> **WORK REQUIRED**
Return the lines from the start of the records up to and including the line with "point(125,69)", copying each one exactly.

-------- THE RECORDS --------

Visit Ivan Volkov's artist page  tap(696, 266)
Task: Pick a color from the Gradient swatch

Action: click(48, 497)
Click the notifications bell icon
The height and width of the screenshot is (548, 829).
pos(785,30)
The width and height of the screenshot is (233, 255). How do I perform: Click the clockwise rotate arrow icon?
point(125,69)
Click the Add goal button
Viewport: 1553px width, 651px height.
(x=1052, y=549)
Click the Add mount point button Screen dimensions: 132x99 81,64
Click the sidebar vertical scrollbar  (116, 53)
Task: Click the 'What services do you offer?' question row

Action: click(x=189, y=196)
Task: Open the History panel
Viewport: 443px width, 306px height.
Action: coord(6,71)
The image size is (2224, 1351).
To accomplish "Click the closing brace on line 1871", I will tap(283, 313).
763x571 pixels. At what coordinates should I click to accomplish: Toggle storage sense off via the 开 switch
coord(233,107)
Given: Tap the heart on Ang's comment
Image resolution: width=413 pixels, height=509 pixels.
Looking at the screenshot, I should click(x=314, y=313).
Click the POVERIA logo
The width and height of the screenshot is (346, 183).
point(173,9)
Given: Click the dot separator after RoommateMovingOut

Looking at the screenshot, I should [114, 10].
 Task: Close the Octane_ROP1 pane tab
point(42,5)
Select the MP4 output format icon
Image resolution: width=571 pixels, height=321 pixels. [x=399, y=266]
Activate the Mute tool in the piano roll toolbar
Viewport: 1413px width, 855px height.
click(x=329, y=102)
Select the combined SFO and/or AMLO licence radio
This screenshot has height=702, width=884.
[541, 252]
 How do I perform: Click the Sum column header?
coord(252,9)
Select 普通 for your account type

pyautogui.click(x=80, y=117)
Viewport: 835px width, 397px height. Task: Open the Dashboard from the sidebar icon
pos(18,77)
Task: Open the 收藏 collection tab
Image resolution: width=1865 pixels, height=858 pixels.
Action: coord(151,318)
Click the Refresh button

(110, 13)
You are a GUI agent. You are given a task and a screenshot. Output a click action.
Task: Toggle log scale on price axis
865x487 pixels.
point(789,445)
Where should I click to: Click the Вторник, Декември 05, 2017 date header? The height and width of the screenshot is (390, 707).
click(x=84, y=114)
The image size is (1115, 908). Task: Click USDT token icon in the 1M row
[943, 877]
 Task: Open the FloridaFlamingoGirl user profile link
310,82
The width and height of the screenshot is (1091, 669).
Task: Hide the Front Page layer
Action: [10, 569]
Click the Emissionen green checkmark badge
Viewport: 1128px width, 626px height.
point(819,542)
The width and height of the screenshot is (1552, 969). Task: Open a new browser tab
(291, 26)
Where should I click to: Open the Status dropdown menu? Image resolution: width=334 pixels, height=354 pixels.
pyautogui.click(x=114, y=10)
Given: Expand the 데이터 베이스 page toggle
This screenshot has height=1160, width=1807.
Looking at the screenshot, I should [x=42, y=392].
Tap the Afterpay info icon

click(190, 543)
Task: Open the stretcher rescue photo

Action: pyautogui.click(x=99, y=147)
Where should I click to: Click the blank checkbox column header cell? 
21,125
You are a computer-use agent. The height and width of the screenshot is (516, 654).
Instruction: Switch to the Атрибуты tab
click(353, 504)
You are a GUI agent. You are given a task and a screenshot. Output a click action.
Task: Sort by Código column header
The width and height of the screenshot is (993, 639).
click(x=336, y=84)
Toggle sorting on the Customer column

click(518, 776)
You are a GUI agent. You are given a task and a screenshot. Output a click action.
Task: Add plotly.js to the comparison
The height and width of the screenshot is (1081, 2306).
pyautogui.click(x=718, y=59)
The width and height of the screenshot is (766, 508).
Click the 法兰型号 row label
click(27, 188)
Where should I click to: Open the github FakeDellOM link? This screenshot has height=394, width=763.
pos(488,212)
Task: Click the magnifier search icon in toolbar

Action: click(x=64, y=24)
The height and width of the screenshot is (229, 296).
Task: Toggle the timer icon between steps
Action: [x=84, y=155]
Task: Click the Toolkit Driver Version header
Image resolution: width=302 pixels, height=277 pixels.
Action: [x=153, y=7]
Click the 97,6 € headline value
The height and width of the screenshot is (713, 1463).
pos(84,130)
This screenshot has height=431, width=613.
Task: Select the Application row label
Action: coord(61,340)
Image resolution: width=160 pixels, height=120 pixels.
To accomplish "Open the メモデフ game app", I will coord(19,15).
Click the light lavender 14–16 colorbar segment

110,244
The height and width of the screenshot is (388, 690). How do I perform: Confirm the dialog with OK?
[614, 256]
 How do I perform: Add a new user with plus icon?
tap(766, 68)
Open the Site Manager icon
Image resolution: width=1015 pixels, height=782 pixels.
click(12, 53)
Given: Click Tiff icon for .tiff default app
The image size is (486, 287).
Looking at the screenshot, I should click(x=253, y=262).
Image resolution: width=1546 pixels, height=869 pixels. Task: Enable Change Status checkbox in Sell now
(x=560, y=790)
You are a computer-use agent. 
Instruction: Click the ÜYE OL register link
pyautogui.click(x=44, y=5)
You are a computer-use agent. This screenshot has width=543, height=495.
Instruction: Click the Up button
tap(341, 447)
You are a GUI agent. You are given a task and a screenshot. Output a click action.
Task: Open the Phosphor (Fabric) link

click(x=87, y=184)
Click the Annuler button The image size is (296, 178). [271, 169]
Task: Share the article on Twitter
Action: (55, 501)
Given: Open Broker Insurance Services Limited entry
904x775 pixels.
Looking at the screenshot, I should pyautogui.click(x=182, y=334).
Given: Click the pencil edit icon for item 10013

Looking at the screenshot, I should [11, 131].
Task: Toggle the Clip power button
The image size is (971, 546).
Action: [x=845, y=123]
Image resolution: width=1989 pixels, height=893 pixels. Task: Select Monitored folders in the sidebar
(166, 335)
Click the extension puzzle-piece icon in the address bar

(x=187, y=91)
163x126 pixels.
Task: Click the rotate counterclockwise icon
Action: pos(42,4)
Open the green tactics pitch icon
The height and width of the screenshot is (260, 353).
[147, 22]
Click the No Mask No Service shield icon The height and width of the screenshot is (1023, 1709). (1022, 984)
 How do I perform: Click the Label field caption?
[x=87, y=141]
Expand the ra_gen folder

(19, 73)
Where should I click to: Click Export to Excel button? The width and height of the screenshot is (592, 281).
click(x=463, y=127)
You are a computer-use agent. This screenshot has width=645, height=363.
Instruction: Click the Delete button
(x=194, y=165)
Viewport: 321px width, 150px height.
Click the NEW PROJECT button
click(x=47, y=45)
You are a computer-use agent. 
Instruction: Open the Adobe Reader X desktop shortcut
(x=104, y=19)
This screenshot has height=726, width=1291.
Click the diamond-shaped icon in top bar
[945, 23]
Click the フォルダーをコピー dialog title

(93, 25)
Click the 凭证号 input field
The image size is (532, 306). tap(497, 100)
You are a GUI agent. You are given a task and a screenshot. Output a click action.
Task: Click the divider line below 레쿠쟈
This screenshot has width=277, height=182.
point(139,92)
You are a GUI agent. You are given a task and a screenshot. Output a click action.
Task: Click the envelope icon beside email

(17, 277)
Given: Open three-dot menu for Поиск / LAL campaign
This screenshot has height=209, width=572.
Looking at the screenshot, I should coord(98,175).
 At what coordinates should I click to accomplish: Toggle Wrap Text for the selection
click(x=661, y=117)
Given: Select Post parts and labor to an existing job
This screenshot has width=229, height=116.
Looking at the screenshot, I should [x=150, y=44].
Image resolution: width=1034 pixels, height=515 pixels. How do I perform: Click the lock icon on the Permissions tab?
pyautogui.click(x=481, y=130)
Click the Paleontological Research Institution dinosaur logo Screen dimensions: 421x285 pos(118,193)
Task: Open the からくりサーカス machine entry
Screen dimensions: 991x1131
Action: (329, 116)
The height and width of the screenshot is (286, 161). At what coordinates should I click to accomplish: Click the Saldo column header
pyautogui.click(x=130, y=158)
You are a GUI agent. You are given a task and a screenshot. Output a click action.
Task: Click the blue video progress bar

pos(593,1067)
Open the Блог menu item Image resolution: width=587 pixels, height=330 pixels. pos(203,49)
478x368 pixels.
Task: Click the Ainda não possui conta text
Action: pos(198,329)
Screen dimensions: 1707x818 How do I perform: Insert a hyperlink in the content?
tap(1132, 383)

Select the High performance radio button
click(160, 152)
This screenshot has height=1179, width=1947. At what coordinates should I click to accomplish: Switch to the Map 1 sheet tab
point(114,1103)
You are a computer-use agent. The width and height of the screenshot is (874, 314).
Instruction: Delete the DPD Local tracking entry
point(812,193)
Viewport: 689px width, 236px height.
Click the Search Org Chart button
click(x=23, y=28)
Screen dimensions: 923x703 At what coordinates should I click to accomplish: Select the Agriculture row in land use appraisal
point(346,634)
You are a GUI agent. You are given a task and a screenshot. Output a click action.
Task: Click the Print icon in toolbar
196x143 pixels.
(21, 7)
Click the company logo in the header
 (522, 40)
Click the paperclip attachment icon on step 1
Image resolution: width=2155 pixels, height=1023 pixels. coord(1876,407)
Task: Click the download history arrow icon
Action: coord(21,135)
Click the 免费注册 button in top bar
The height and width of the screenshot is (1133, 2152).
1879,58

--------

> **WRITTEN SOLUTION**
Visit Ivan Volkov's artist page  tap(696, 266)
Task: Pick a color from the Gradient swatch

Action: click(48, 497)
Click the notifications bell icon
The height and width of the screenshot is (548, 829).
pos(785,30)
The width and height of the screenshot is (233, 255). How do I perform: Click the clockwise rotate arrow icon?
point(125,69)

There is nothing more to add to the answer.